The new, tighter taxation rules for bond funds are now a reality. With the changes that have taken place in this budget, one might expect some proportion of investors in these funds to shift to equivalent banking products. After all, the Finance Minister's avowed reason for the new rules was to eliminate the tax arbitrage that existed between bank deposits and fixed-income mutual funds. It's a widely known fact that this change was something banks had lobbied for for a long time. Perhaps with the new government's focus on infrastructure and the funds required, this was one of the things that got done.
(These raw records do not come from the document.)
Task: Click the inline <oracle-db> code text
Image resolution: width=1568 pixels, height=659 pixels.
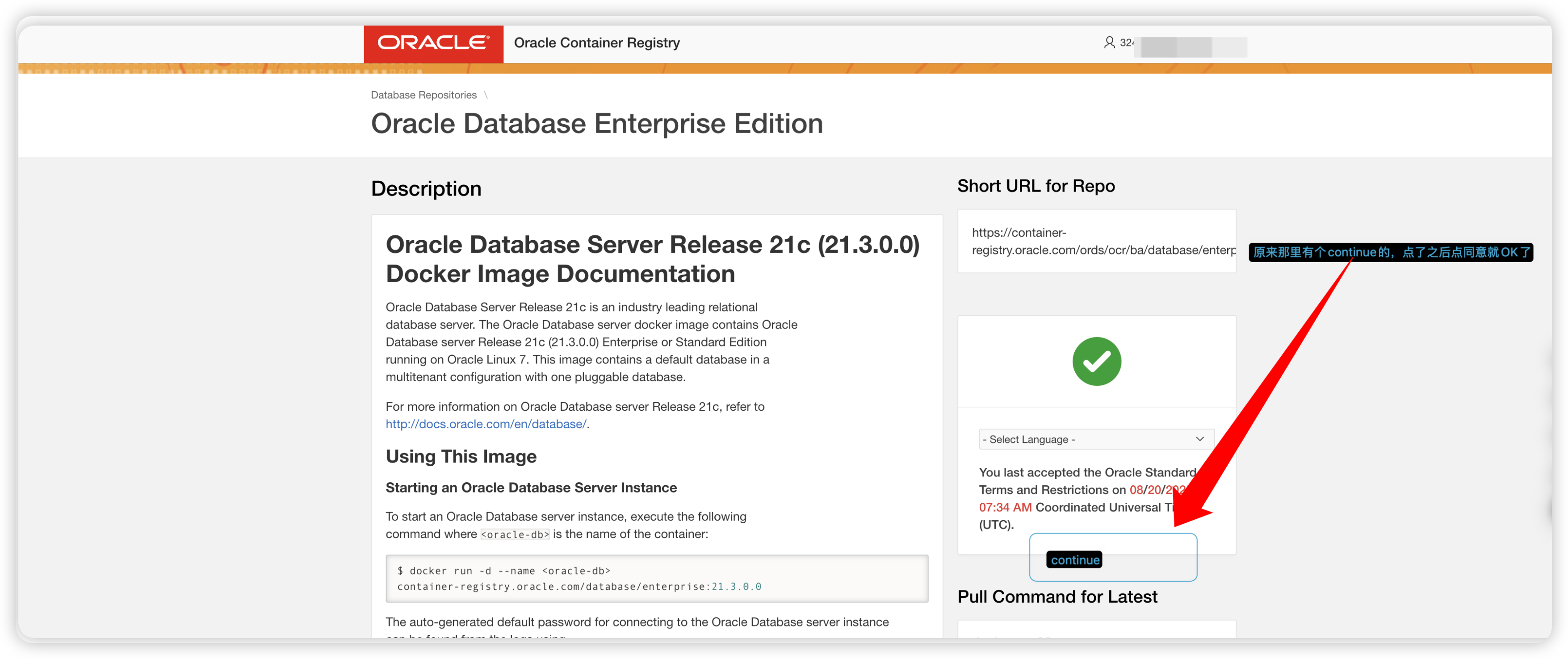Action: point(515,535)
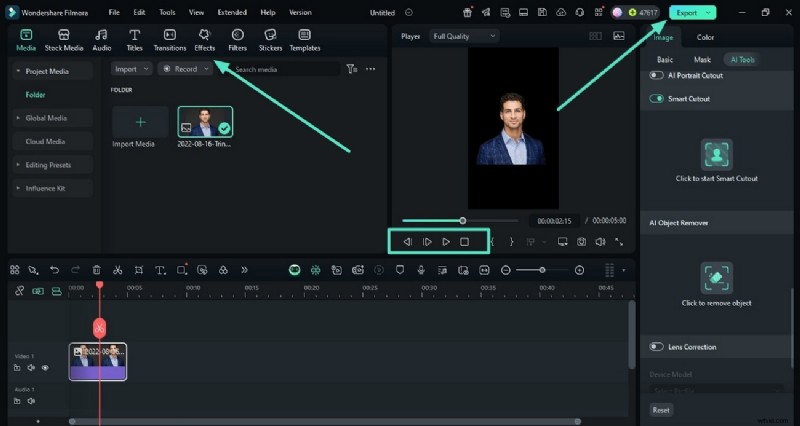Click the split scissors icon in timeline toolbar

[117, 270]
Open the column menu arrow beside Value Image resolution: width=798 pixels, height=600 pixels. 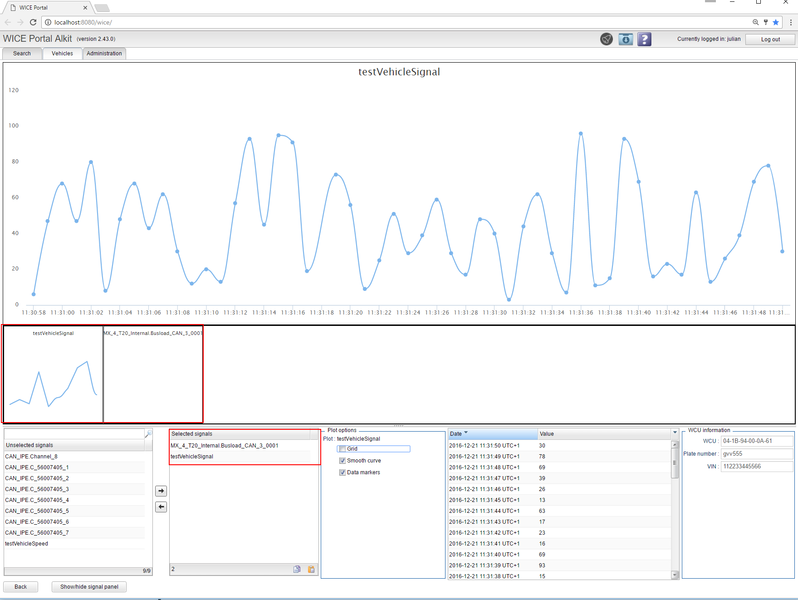click(x=673, y=434)
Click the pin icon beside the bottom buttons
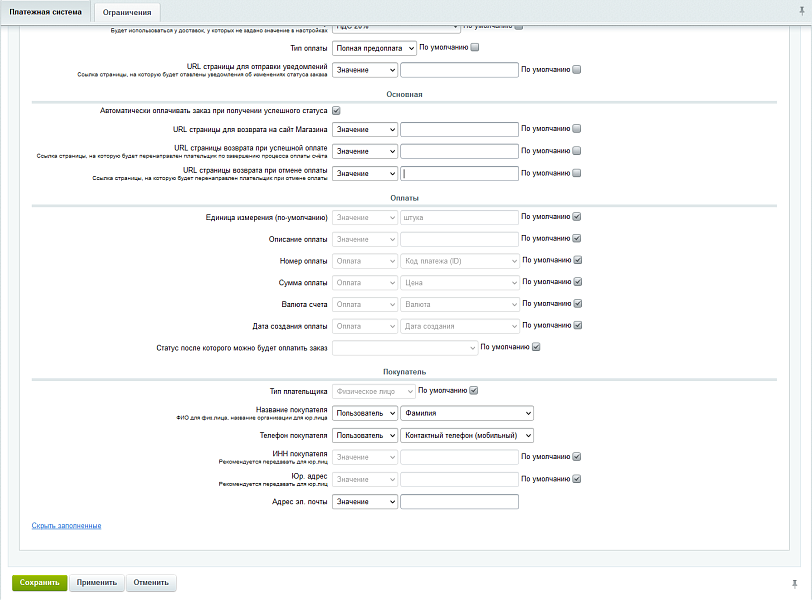This screenshot has height=600, width=812. (794, 582)
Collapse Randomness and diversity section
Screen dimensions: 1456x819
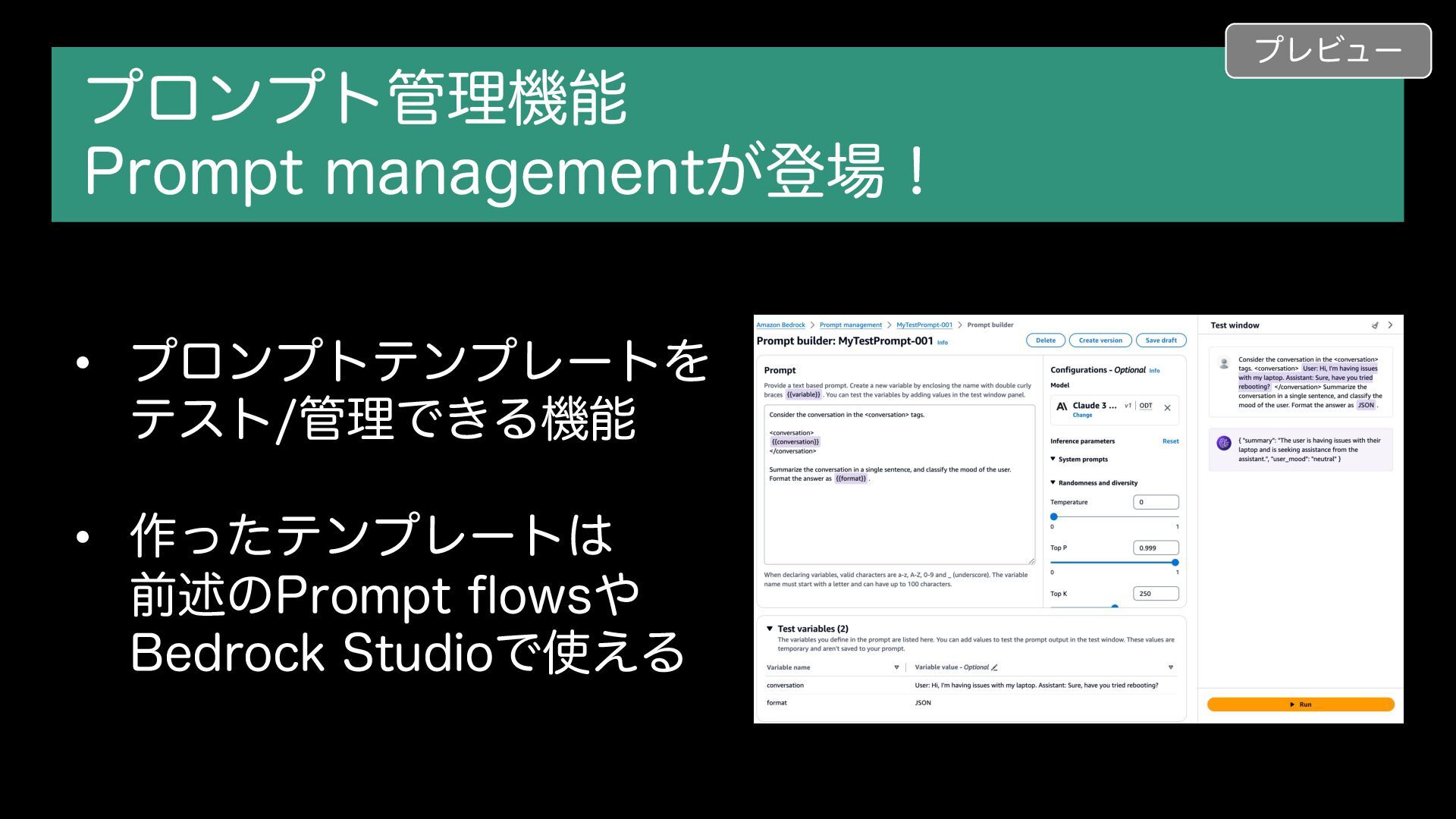1053,482
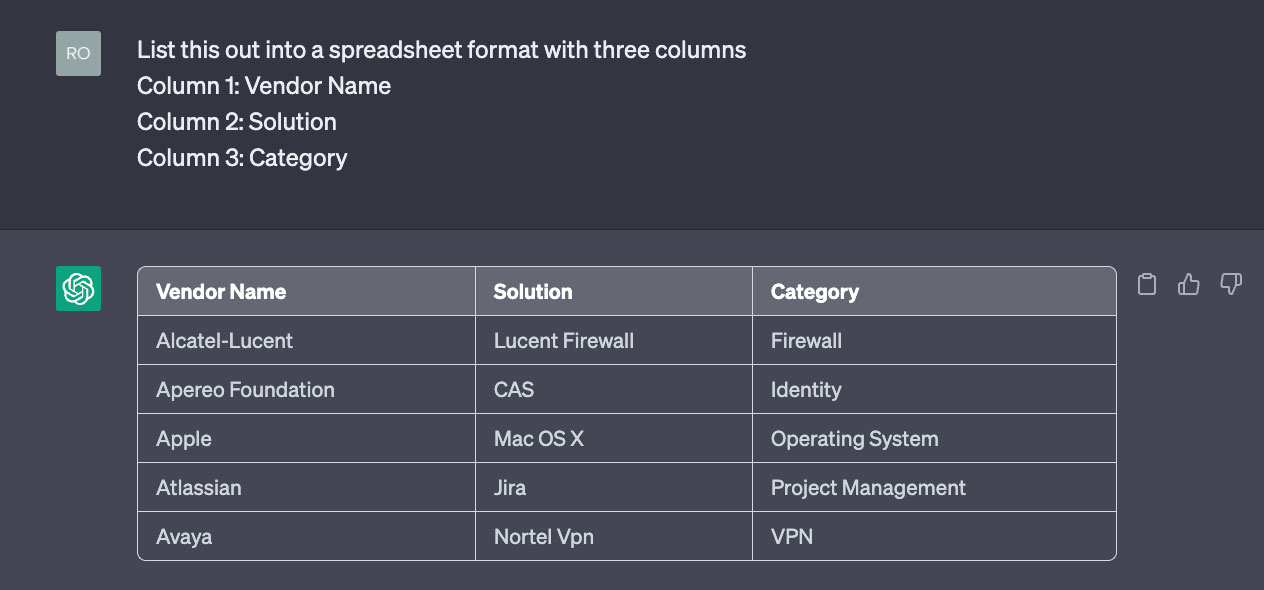Click the Nortel Vpn cell

point(614,537)
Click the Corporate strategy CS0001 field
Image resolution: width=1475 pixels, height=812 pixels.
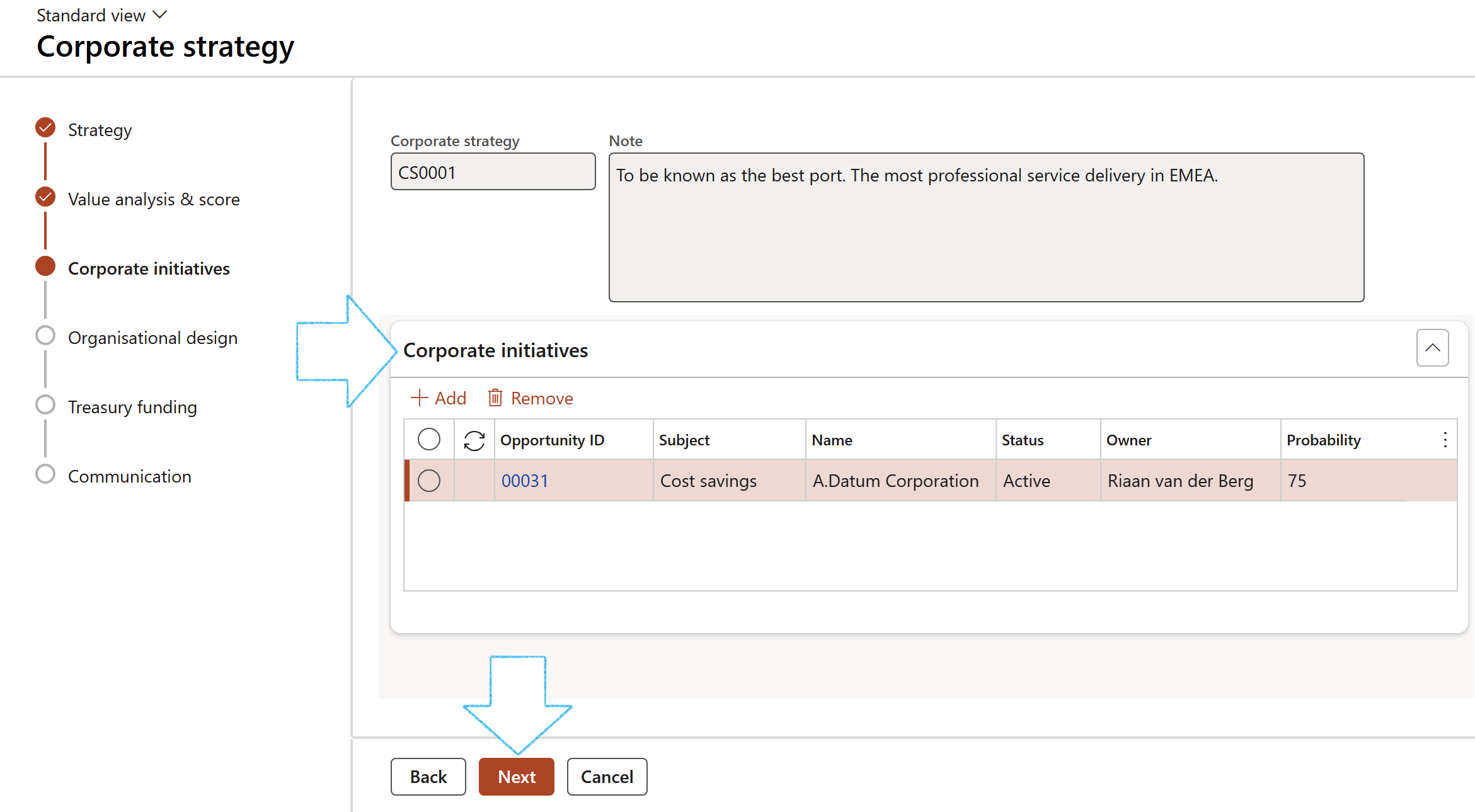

Will it turn out that the banks have succeeded in what they set out to do? In other words, will there be a large scale migration from fixed-income mutual funds to banks deposits? While that may seem like the obvious answer for those who are focussed only on the tax aspect, this outcome is not all that certain. In the immediate aftermath of the taxation changes, investors and analysts were vocal in pointing out how much worse off fixed-income mutual fund investors are. But that's the case when you compare these products to their own past. Are they worse off than equivalent bank deposits? Not by any means.
Depending on their exact investment requirements, I think most investors will fund fixed-income funds to be a somewhat better option than bank deposits. At worse, they'll be equally attractive. In no case are they a worse option than bank products. Let's break this down to see what exactly is the reason.
Firstly, the changes in the tax rules affect only investments that are made for a period between one and three years. Those who were investing for shorter or longer periods are completely unaffected by any changes. Typically, a huge proportion of the investments made by corporates to park temporary cash from a few days to a few weeks duration. These investors are completely untouched by the new rules.These investment, which add up to more Rs 2 lakh crore, are from investors who already find fixed-income funds to be a better option than bank deposits despite equal tax treatment.
The main reason why funds--at least open-ended funds--are still superior is on-demand liquidity. Unlike bank FDs, fixed income fund investments can be redeemed at a day's notice without any compromise on returns. Also, investors can start the investment without having to decide what period they are investing for. And, on top of that, the funds generally manage to deliver half to one percent higher returns than fixed deposits. Even with the same tax level, the cumulative effect of these small advantages make them a compelling choice.
So far, these were all the advantages that those investing up to one year got. Now, this threshold has gone up to three years. As far as open-ended fund investments go, this is the deal that investors get. It's not as good as what they used to get, but is still better than the alternatives. Just as the banks wanted, there is now no way of investing in a fixed-income mutual fund that will be more tax efficient than a similar bank products. However, tax is just one part of the reasons why people choose investments. On balance, after taking liquidity, returns and tax efficiency into account, fixed-income mutual funds hold the advantage.
But what is true of open-ended fixed-income funds is probably not true of fixed maturity plans (FMPs). These products, which had become exceedingly popular with retail investors due to their superiority over bank FDs, now have very little advantage for periods under three years. Of course, for periods over three years, they still come out far ahead. With indexation of capital gains, the actual tax incidence is close to zero, whereas with bank FDs, the earnings are still fully taxable interest income.
All things considered, it's only FMP funds of periods from one to three years that have lost some (but not all) of their advantages over bank products. For all other types of fixed-income funds, it still does not make much sense to switch to bank deposits.